Problem details. Rewrite every one of the following lines as a Markdown table with the columns Row and Line, numbering each row in order and omitting blank lines.

Input rows.
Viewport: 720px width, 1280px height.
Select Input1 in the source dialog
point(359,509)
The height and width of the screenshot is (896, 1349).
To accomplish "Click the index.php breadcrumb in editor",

The output.
| Row | Line |
|---|---|
| 1 | Viewport: 720px width, 1280px height. |
| 2 | Select Input1 in the source dialog |
| 3 | point(359,509) |
| 4 | The height and width of the screenshot is (896, 1349). |
| 5 | To accomplish "Click the index.php breadcrumb in editor", |